For Immediate Release
Office of the Press Secretary
June 12, 2001
Joint Statement by President George W. Bush and President Jose Maria Aznar
President Bush and President Aznar reaffirm the close friendship between the United States and Spain, rooted in common history, common values and common interests in Europe, the Mediterranean, Latin America, and beyond. Building upon our Joint Declaration of January 11, 2001, we commit ourselves to the shared goals of enhanced bilateral relations, a stronger Transatlantic alliance, and a Europe whole, free and at peace.
We commit to work together and with other European states to deepen Transatlantic economic relations and to seek out solutions when we disagree. We reaffirm our commitment to the multilateral trading system and strongly support the launch of a new round of global trade negotiations this year. It is our goal to open markets, both regionally and globally. We agree to intensify our efforts to liberalize fully our bilateral civil aviation relationship. We support the integration and ongoing transformation of Europe's new democracies and support their aspirations to join Europe's major institutions.

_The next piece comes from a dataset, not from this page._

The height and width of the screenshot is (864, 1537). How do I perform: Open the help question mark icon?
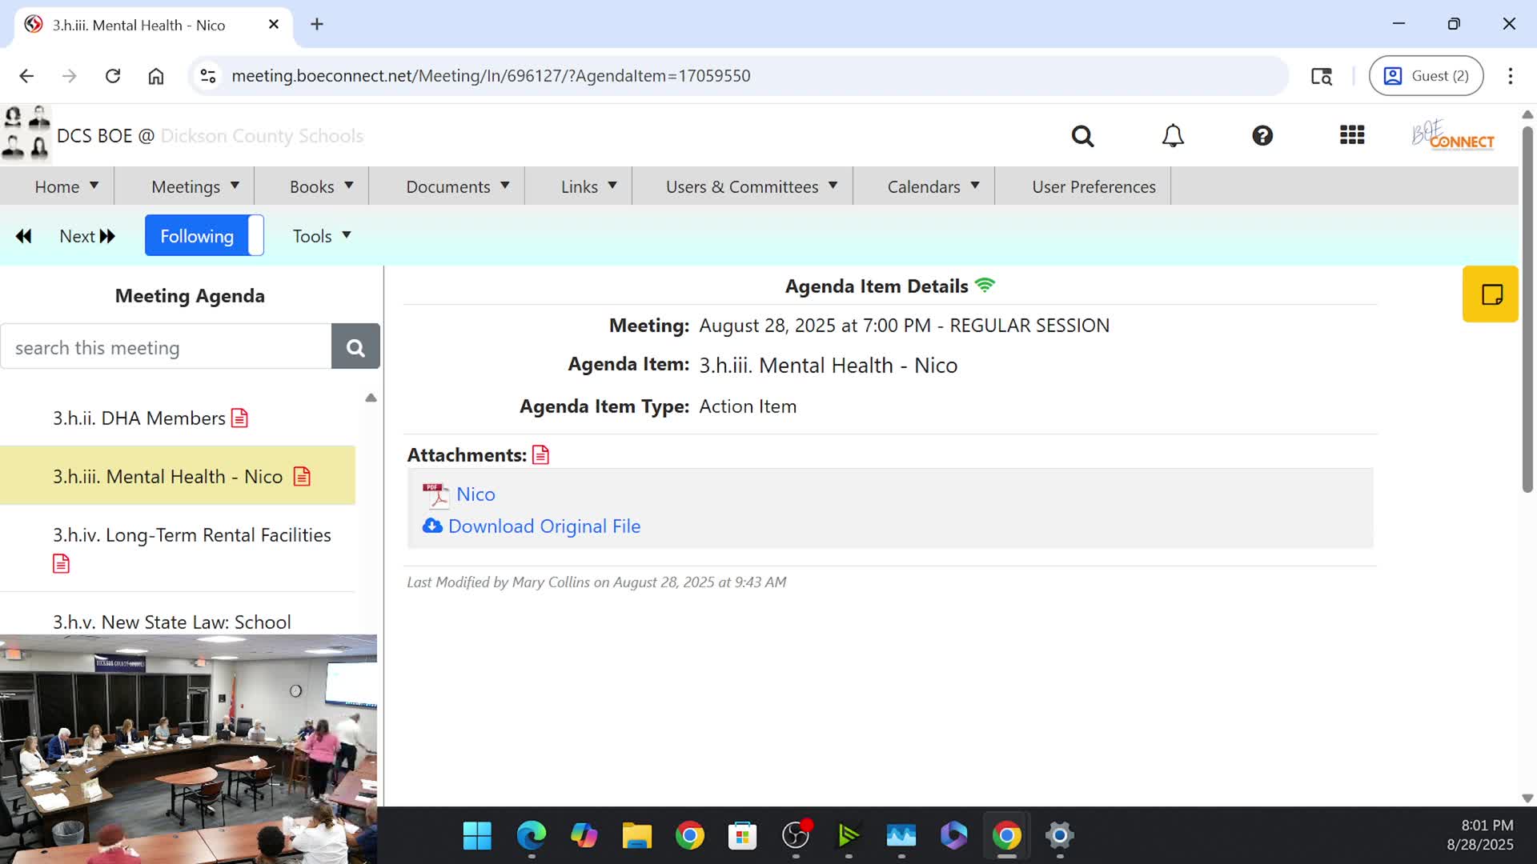pos(1262,136)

We affirm that NATO will remain the essential foundation of Transatlantic security. We are resolved to further develop our cooperation bilaterally and within the Atlantic Alliance and continue to make essential contributions to the Alliance. NATO will continue to adapt itself to meet new missions and challenges by strengthening its capabilities; seeking to reinforce cooperation with Russia, Ukraine and other members of the Partnership for Peace; and continuing to admit to its ranks European democracies prepared to assume the responsibilities of membership. Just as Spain's entry into NATO in 1982 marked a milestone in its return to the Transatlantic community, so NATO's continuing enlargement will allow new Allies to join with and make contributions to an undivided Europe and Euro-Atlantic area. We will work together to advance NATO's enlargement at NATO's Prague Summit in November, 2002.
We support efforts of NATO's European Members and other European nations to assume greater responsibility for crisis management in Europe by committing new resources to strengthen their and NATO's capabilities and developing the ability to manage efforts where NATO as a whole chooses not to engage. The United States welcomes the European Union's European Security and Defense Policy (ESDP), intended to make Europe a stronger, more capable partner in deterring and managing crises affecting the security of the Transatlantic community. We believe it is essential that the EU develop capabilities that enable it to act when NATO as a whole is not engaged, in a manner that is fully coordinated, compatible and transparent with NATO, and to provide for the fullest possible participation of non-EU European Allies. We also agree that the Alliance will be able to meet the 21st century's new challenges most effectively by strengthening cooperation in Transatlantic defense trade and the removal of unnecessary governmenta l barriers and impediments to such trade.
We reaffirm our commitment to work with European Union and other partners to consolidate the peace and build lasting stability in Southeast Europe based on democratic governance, the rule of law, and increasing integration into Euro-Atlantic institutions. We condemn extremists, such as those in Macedonia, who subvert the democratic process through the use of violence. Our two countries are committed to NATO-led operations in Bosnia and Kosovo, and will work with our allies to transfer responsibilities for public security from combat forces to specialized units and international police, and ultimately to local authorities.
We face a growing threat from the proliferation of weapons of mass destruction (WMD) and missiles for their delivery. We are engaged in a consultation process with all interested parties about this new threat. We agree on the need for a comprehensive security strategy that encompasses both offensive and defensive deterrent systems, continues nuclear arms reductions, and strengthens WMD and missile proliferation controls and counter-proliferation measures.
We renew our Joint Declaration commitment to combat terrorism wherever it is encountered; to cooperate closely in regions of the world where Spain and the United States share strong common interests, notably, to promote democracy and human rights in Latin America. We will continue our efforts in support of the peace process in Colombia. In this context, the July 2000 Madrid Conference on Colombia is an example of transatlantic cooperation that we seek to foster in the region. We will also cooperate to bring an end to the violence and find a lasting solution to the conflict in the Middle East.
We will help the poorest countries benefit from the international trading system and technological development, to support access to information, develop economic opportunities, and foster democratic societies across the globe. Technological development will also help overcome hunger, poverty, and disease in the developing world. With our African partners, we will jointly commit to addressing conflict and infectious disease -- especially HIV/AIDS -- and to promoting economic growth and good governance. It is in all of our interests to create a more stable and peaceful world and to make available the benefits of globalization to all peoples.
In order to pursue our consultations, we look forward to meeting in the United States before the end of the year, in advance of Spain's assuming the Presidency of the European Union in the first semester of 2002.